• What to produce: Copy out exactly, and only, the lines from the one containing "You are a computer-use agent." through the end of the entries. No pictures.

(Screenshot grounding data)

•••

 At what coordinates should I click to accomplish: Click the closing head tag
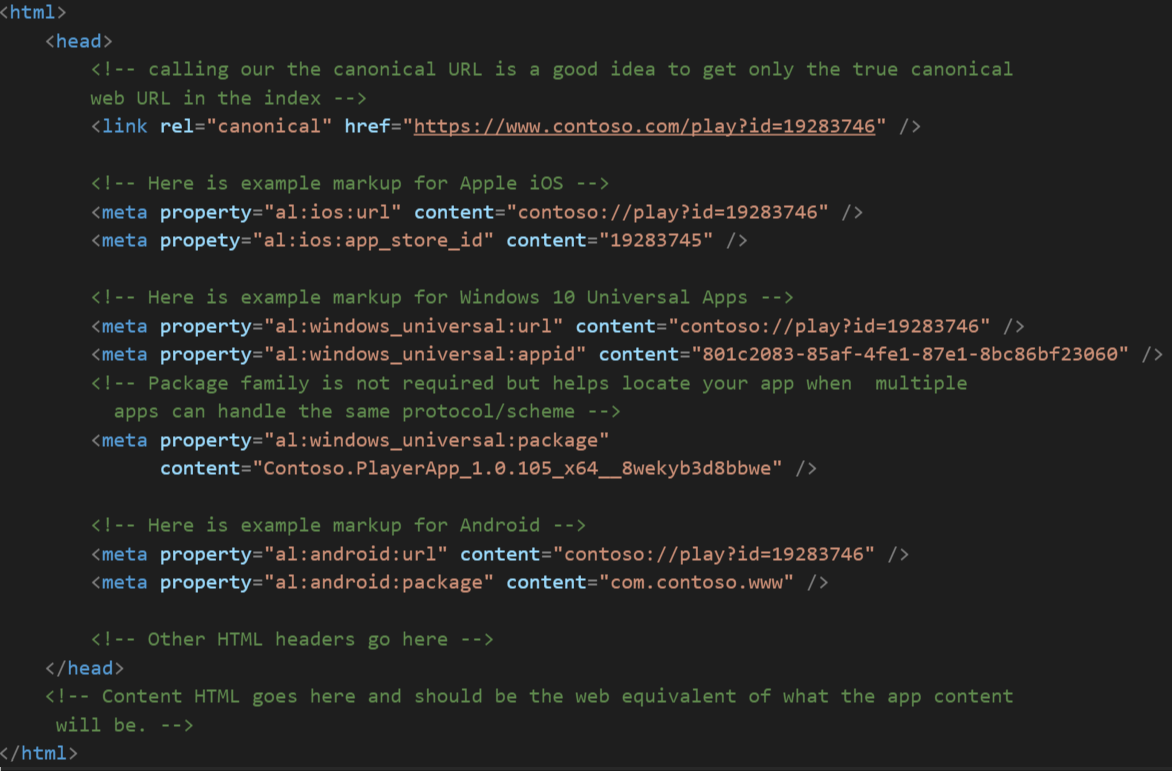click(84, 668)
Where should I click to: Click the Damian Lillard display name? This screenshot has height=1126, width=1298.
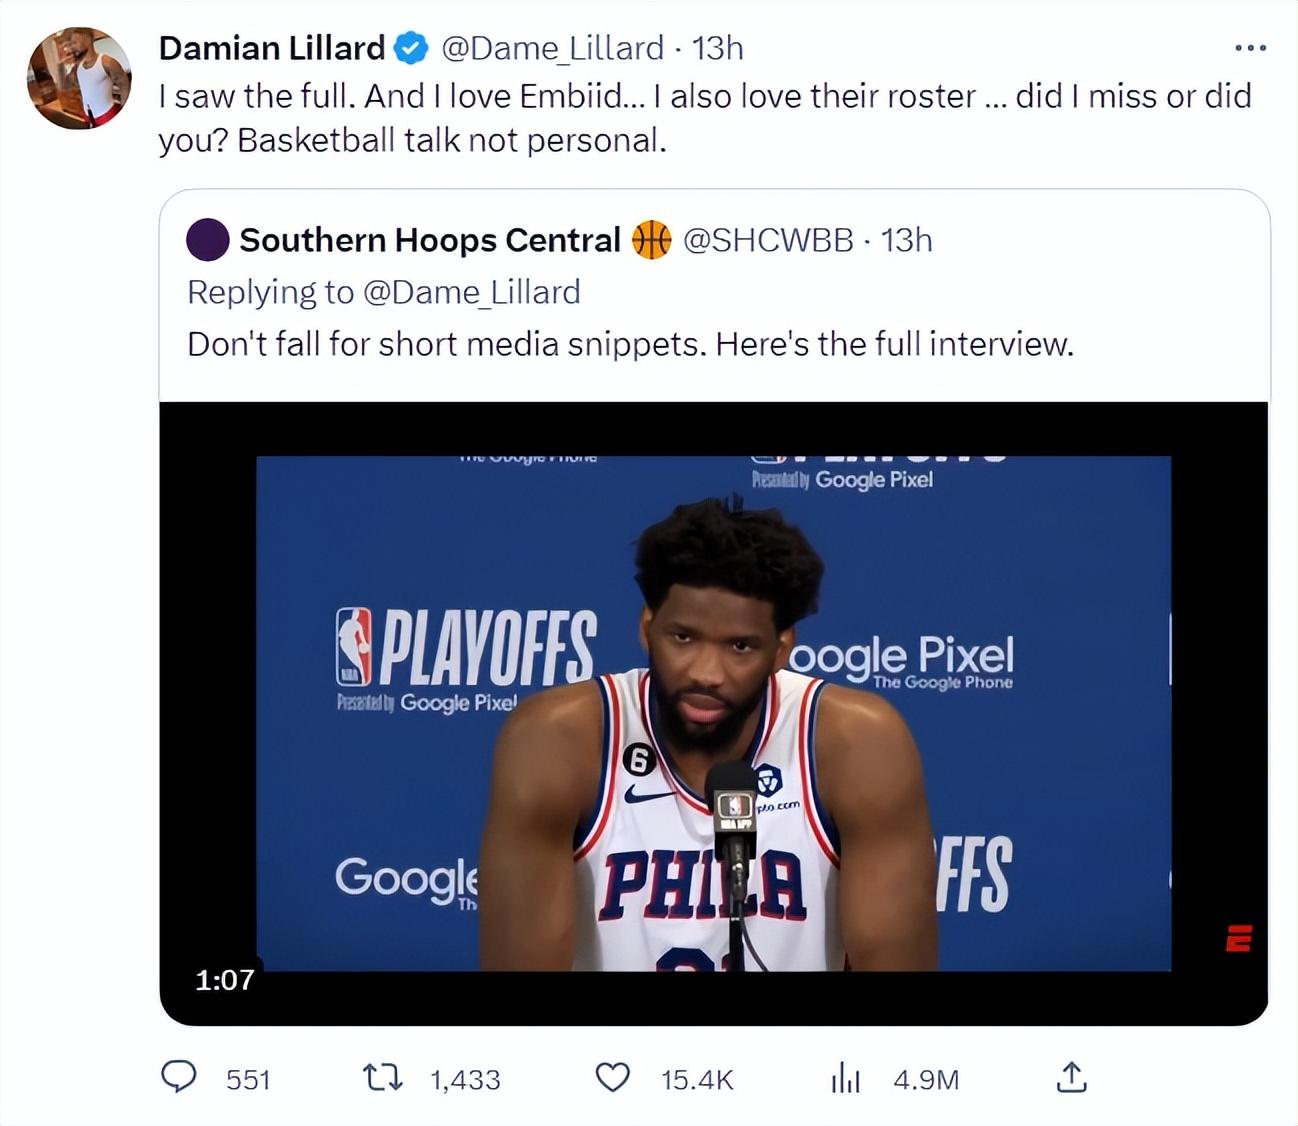pos(271,48)
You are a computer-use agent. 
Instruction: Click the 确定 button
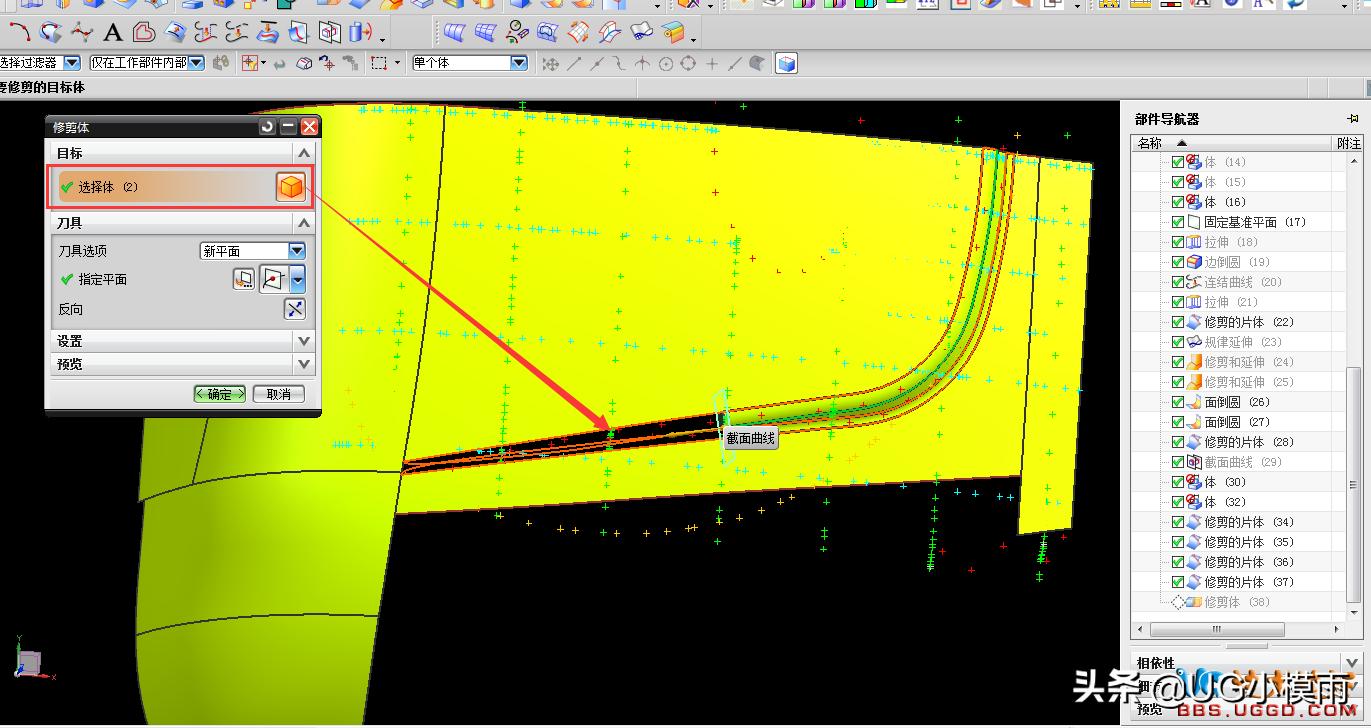[x=219, y=394]
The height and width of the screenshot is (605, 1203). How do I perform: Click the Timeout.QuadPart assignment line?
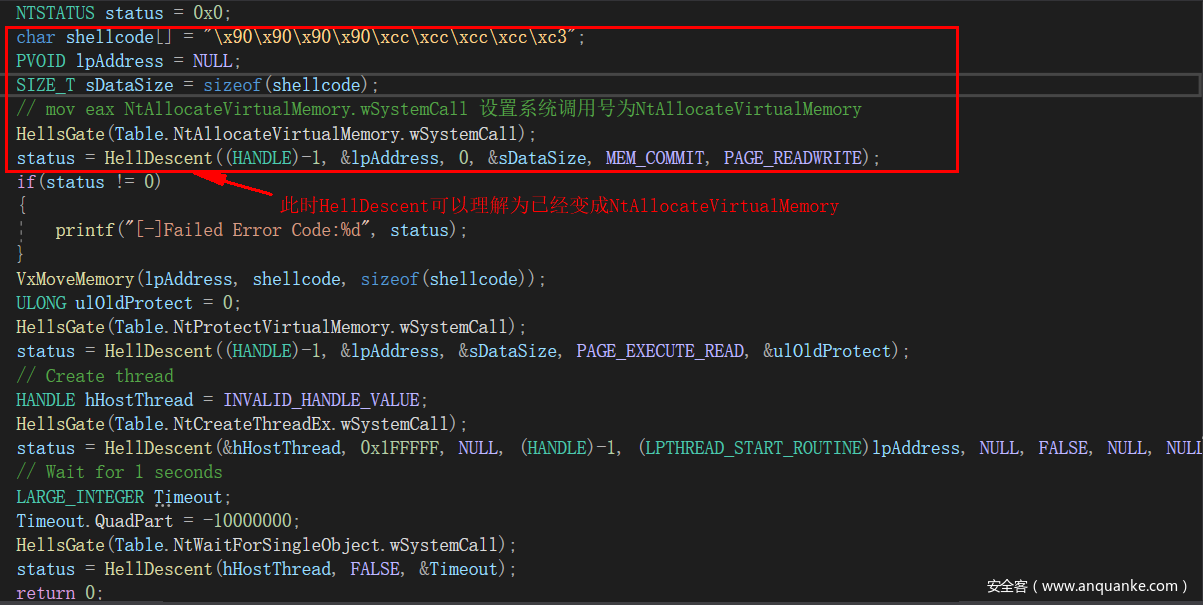coord(158,521)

•••

• Response area:
You are a computer-use agent. 
Instruction: Click the 确定 button
[x=219, y=394]
The height and width of the screenshot is (605, 1203). How do I perform: Click the Timeout.QuadPart assignment line?
coord(158,521)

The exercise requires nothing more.